Fragment rozmowy Flavio z "Super Expressem".
„SE”: - Co teraz czujesz? Ostatnie dni do łatwych nie należały…
Flavio Paixao: - Jestem bardzo, bardzo, bardzo szczęśliwy. Czuję dużą ulgę, bo ostatnio wydarzyło się wiele nieciekawych rzeczy. Ale ja jestem z natury optymistą, więc miałem nadzieję, że to się jeszcze ułoży. Poza tym, może to zabrzmi dziwne, ale czas spędzony w rezerwach wspominam bardzo miło! Trenowałem z młodymi chłopakami, cały czas się śmialiśmy, wygłupialiśmy. Spotkałem tam też dwóch świetnych, dobrze rokujących trenerów. Mam nadzieję, że dostaną szansę w Ekstraklasie, bo mają klasę i dobre metody. Kto wie, może za kilka miesięcy któryś z nich poprowadzi Śląsk?

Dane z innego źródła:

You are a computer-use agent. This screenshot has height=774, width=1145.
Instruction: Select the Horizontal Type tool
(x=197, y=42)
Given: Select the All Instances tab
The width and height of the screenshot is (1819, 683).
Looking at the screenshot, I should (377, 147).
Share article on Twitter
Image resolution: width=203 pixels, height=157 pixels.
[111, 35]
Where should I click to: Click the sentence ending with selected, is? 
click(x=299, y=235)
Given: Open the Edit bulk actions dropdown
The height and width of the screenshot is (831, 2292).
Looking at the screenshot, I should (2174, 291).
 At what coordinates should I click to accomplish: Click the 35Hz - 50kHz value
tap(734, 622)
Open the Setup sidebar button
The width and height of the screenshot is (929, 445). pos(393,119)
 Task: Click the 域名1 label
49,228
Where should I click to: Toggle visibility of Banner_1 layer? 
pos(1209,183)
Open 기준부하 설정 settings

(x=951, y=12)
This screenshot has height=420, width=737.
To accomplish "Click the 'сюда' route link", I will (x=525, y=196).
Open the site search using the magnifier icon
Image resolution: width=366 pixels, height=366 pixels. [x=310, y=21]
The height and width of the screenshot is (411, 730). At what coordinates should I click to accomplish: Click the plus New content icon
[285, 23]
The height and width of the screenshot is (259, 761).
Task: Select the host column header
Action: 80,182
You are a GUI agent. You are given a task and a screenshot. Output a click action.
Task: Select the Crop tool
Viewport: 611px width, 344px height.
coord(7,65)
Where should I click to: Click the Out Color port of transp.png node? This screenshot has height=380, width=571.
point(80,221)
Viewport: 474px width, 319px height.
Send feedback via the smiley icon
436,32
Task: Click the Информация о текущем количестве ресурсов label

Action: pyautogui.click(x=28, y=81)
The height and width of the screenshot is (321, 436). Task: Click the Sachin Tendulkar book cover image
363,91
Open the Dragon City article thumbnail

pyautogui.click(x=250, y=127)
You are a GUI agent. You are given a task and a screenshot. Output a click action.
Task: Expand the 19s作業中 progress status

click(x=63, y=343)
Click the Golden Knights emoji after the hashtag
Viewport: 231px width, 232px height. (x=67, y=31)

- Twoje przesunięcie do rezerw wzbudziło dużo kontrowersji. Jak przyjąłeś tę decyzję?
- Byłem nią bardzo niemile zaskoczony. Kiedy wróciłem i wszedłem do szatni trener Śląska zaczął mówić o mnie złe rzeczy. Nie podobało mi się, bo mój świat jest inny – pozytywny. Ale wiesz co, życzę mu wszystkiego najlepszego. Zdrowia jego rodzinie i tak dalej. Nie chcę być negatywnie nastawiony do ludzi. Ale nie zrobiłem nic złego. Podpisałem umowę z Lechią zgodnie z prawem. Najwyższy czas, aby kluby, również polskie, zaczęły szanować zawodników. To nasza praca, czasem zmieniamy pracodawcę i nie powinniśmy być za to karani. Wiem, że kilku innych piłkarzy z polskich klubów jest teraz w identycznej sytuacji. Życzę im, aby też nowi pracodawcy już teraz wyciągnęli ich z kłopotów.